Global real estate consultant CBRE Group, Inc. is reporting this week that the worldwide value of commercial real estate investment transactions stayed above $200 billion in Q3 2016, suggesting that the market has stabilized after a drop in transactions at the start of the year.
Globally, risk aversion among investors lowered transaction levels across all asset classes in the first half of the year. Bond and equity markets settled down in H1 2016, and this is also showing through in the real estate sector. Quarter on quarter, transaction value1 was down by 1% in Q3 2016; versus Q3 2015, it was down 9%.
EMEA Region Activity
Activity in the EMEA region (dominated by Europe) continued to show a downward trend, falling by 8% compared to Q2 2016 and by 18% compared to Q3 2015. Due to exchange rate effects, the EMEA decline is greater when measured in U.S. dollars, and particularly over the longer term--21% versus Q3 2015. Weakness in the UK market has been a significant driver of the drop in EMEA activity. Investment transactions have been slowing since mid-2015, but that trend accelerated in H1 2016 and continued after the referendum result at the end of June. Excluding UK transactions, EMEA showed a year-over-year decline of 14%.
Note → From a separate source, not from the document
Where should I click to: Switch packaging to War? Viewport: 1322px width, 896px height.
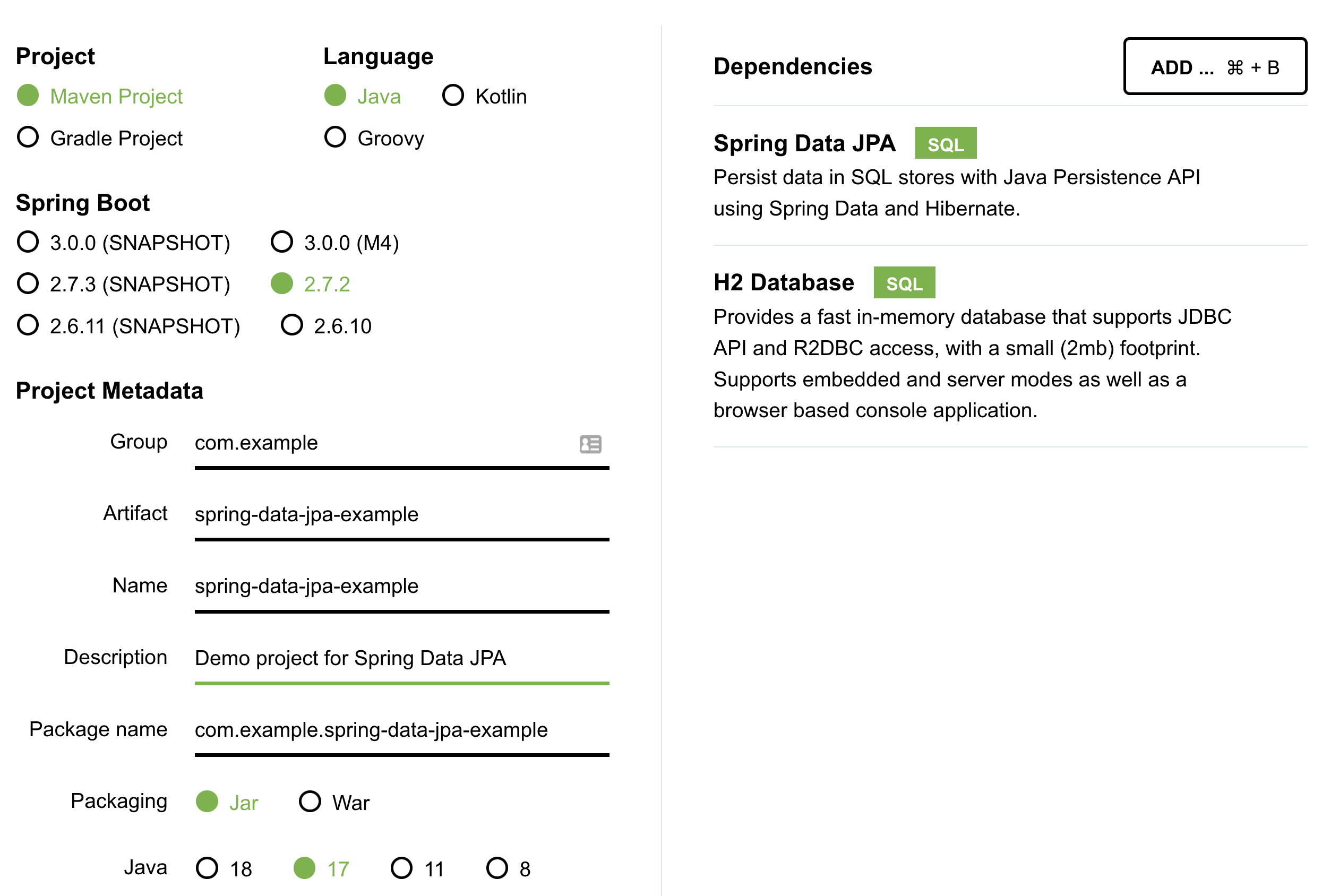310,802
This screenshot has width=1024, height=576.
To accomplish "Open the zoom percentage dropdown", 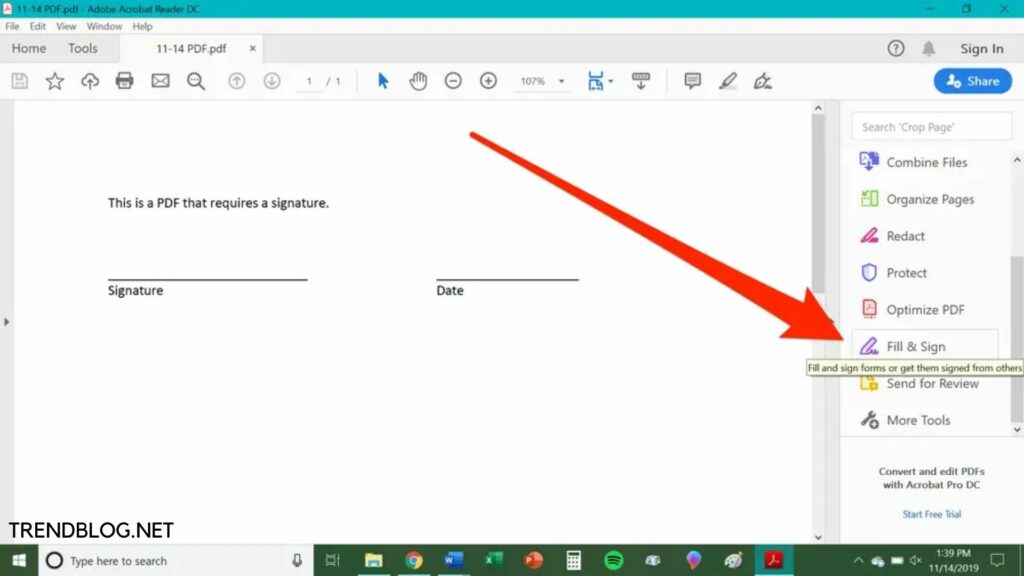I will (x=560, y=81).
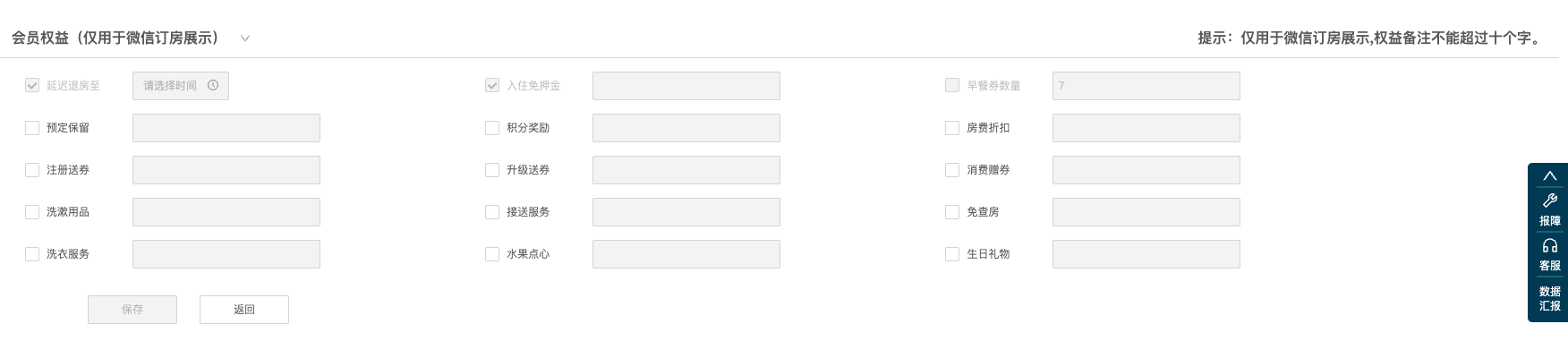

Transactions in the Americas rose by 1% during Q3 2016. For the Americas, a feature of H1 2016 was the extent to which the value of portfolio and entity level transactions dropped off. Values were more resilient among single-asset transactions while dropping significantly for more complex deals. The aggregate value of entity and portfolio transactions showed a year-over-year drop of 36% in Q2 2016; in Q3 2016 there were some early signs of a reversal, with the rate of decline falling to 8%.
Investment in the APAC region has rebounded quite strongly over the past two quarters. Over the past two years, the trend in APAC has differed from the Americas and EMEA. In 2015, transaction levels showed no increase from 2014. In 2016, investment has bounced back after a particularly low total in Q1 2016, which seems to have represented a low point. Quarter over quarter, transactions were up by 4% in Q3, (local currencies), after an 18% increase the previous quarter. In contrast to EMEA, exchange rate movements mean that these increases are even bigger when measured in U.S. dollars, as the Japanese Yen and the Australian dollar have both strengthened against U.S. currency.